Source: Montco.Today Lance Knickerbocker
The growing presence of Universal Health Services in King of Prussia has taken the entire for-profit hospital industry with it, and the management firm is taking a unique path toward future success in the midst of a challenging — and rapidly changing — healthcare environment.
As one of the five largest for-profit players, Universal has helped the industry steadily capture a fifth of the market for community acute-care hospitals, and nearly as much of the nation’s inpatient bed capacity, according to a Modern Healthcare report by Harris Meyer.
In the later decades of last century, it did that through major mergers. For-profits now enjoy significant bargaining power.

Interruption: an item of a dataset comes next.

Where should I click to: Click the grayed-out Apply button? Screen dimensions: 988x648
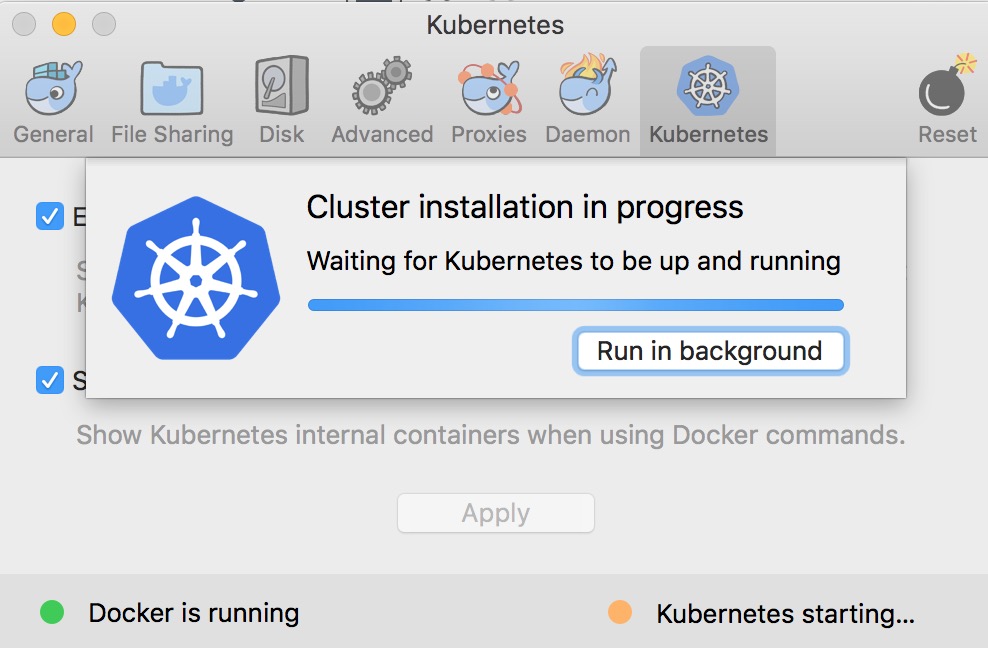(495, 513)
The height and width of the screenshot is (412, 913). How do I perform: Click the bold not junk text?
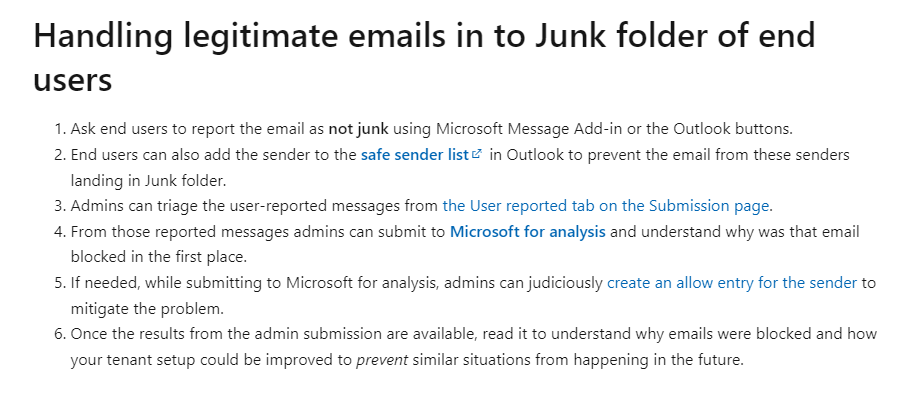pyautogui.click(x=358, y=129)
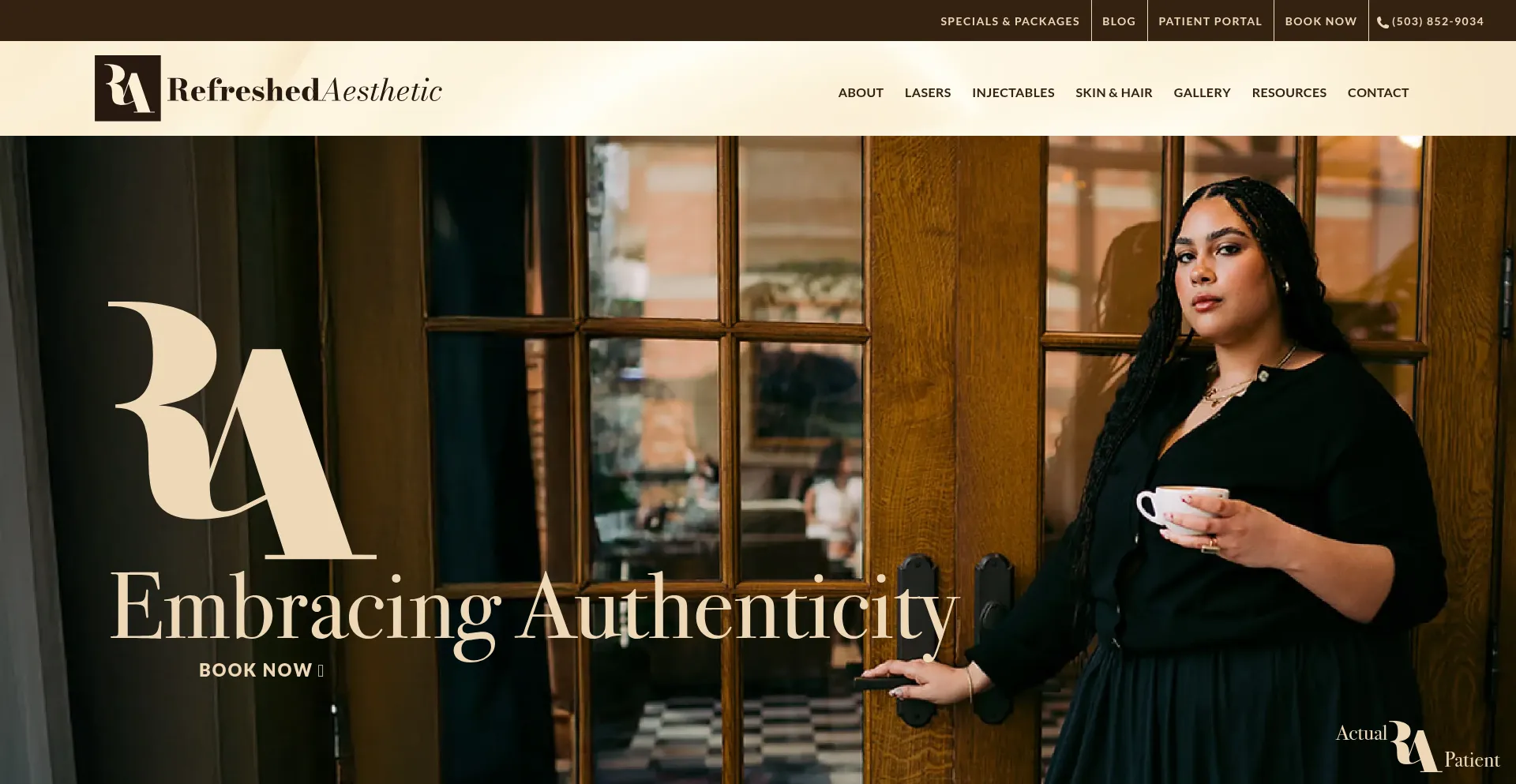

“If you don’t have substantial market share, the insurance companies don’t need you,” CEO Alan B. Miller said in the article. He is now the seventh-highest-paid healthcare CEO among S&P 500 companies, earning $20.43 million in 2015, and his company operates 244 facilities across 37 states.
But the strategic vision of today is targeting profitable niche markets, like mental health.
Universal bought Psychiatric Solutions in 2013 to double its psychiatric hospital count, and Miller sees an even bigger need for behavioral health and substance-abuse treatment on the horizon.
“You won’t see any of these (companies) try to build new footprints in new markets,” Jefferies & Co. Senior Healthcare Equity Analyst Brian Tanquilut said. “They realize they need to be deeper rather than wider.”